To do:
Set down, word for word, the line with "Given: Select scorer Son Heung-min 90+6'" and the lines after it through the final line of the data below, without pictures.

Supplied material:
------------------------------------------------------------------------

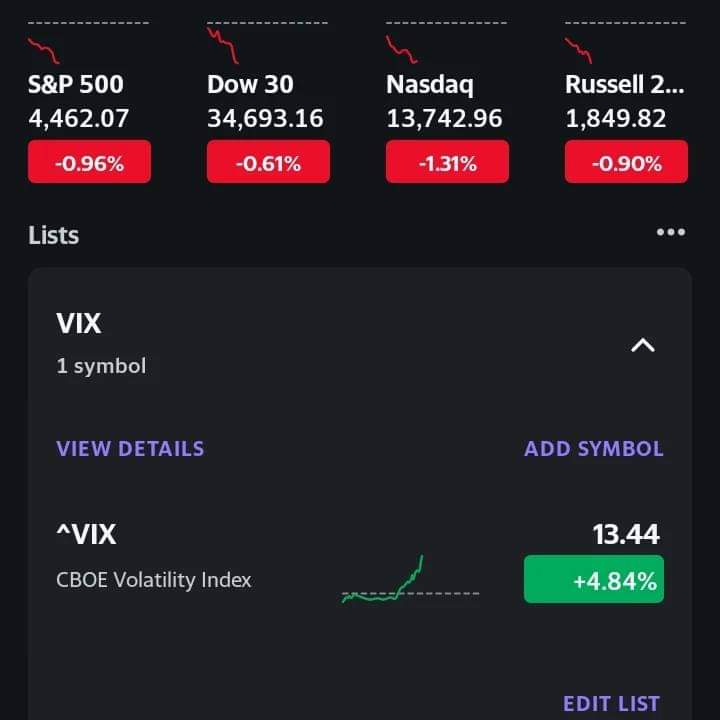Open the Dow 30 sparkline chart
Viewport: 720px width, 720px height.
click(267, 42)
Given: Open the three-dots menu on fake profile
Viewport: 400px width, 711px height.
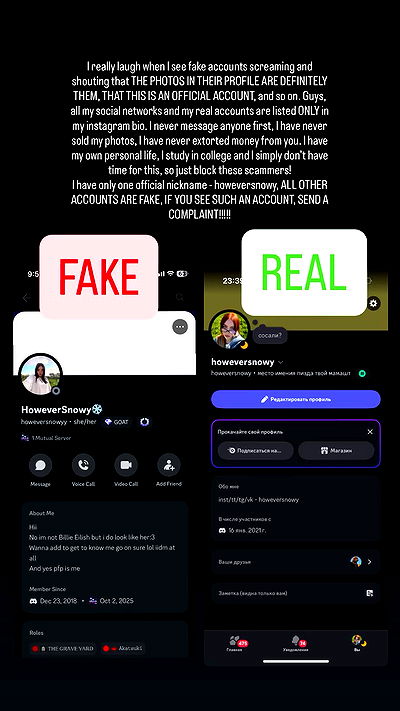Looking at the screenshot, I should (180, 326).
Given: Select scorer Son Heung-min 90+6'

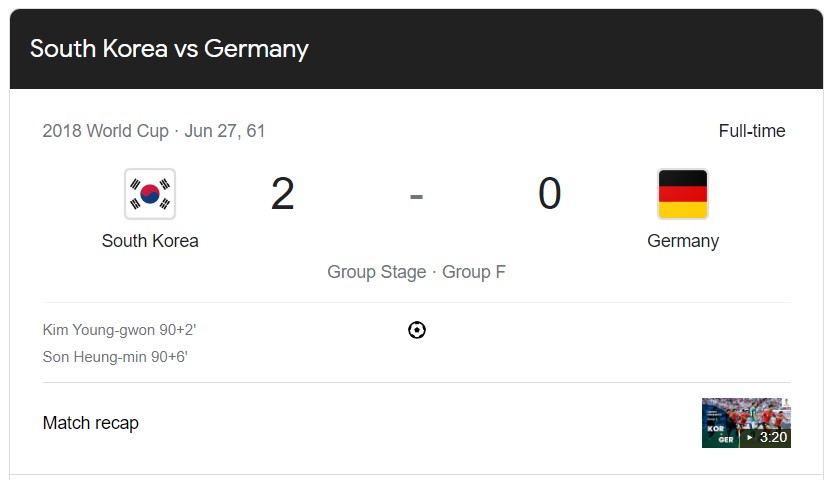Looking at the screenshot, I should [x=115, y=357].
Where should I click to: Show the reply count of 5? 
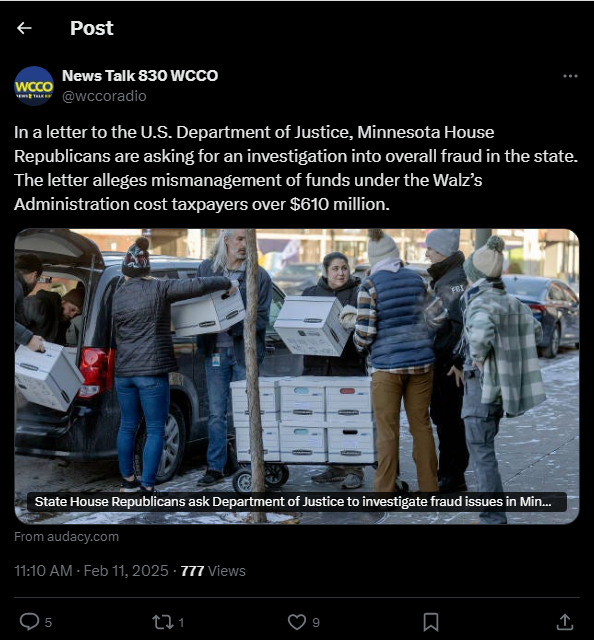tap(48, 622)
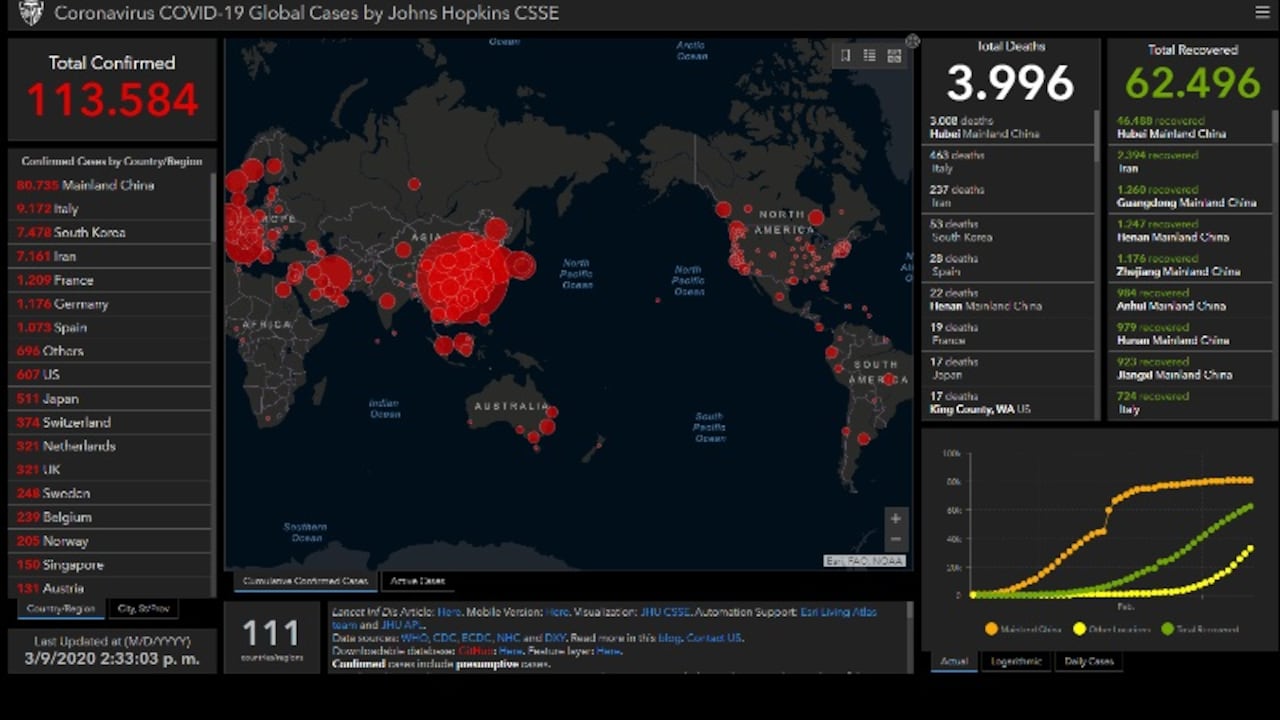1280x720 pixels.
Task: Click the Contact US link
Action: point(714,637)
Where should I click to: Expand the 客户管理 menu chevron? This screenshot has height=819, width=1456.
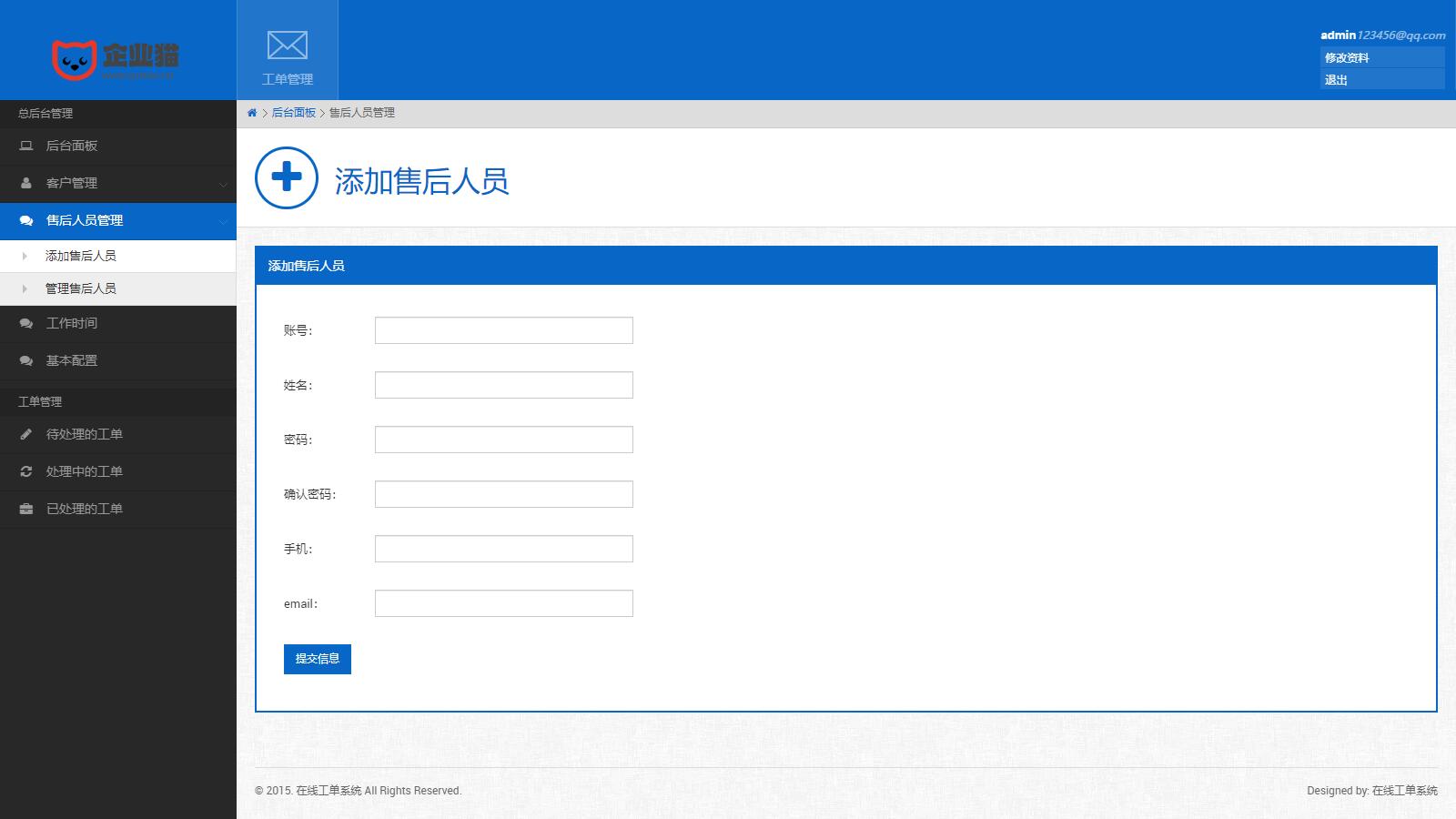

------------------------------------------------------------------------

Result of this task:
Given: Select scorer Son Heung-min 90+6'

Looking at the screenshot, I should [x=115, y=357].
Where should I click to: Show the reply count of 5? 
tap(48, 622)
1280x720 pixels.
Task: Click the Contact US link
Action: point(714,637)
Where should I click to: Expand the 客户管理 menu chevron? This screenshot has height=819, width=1456.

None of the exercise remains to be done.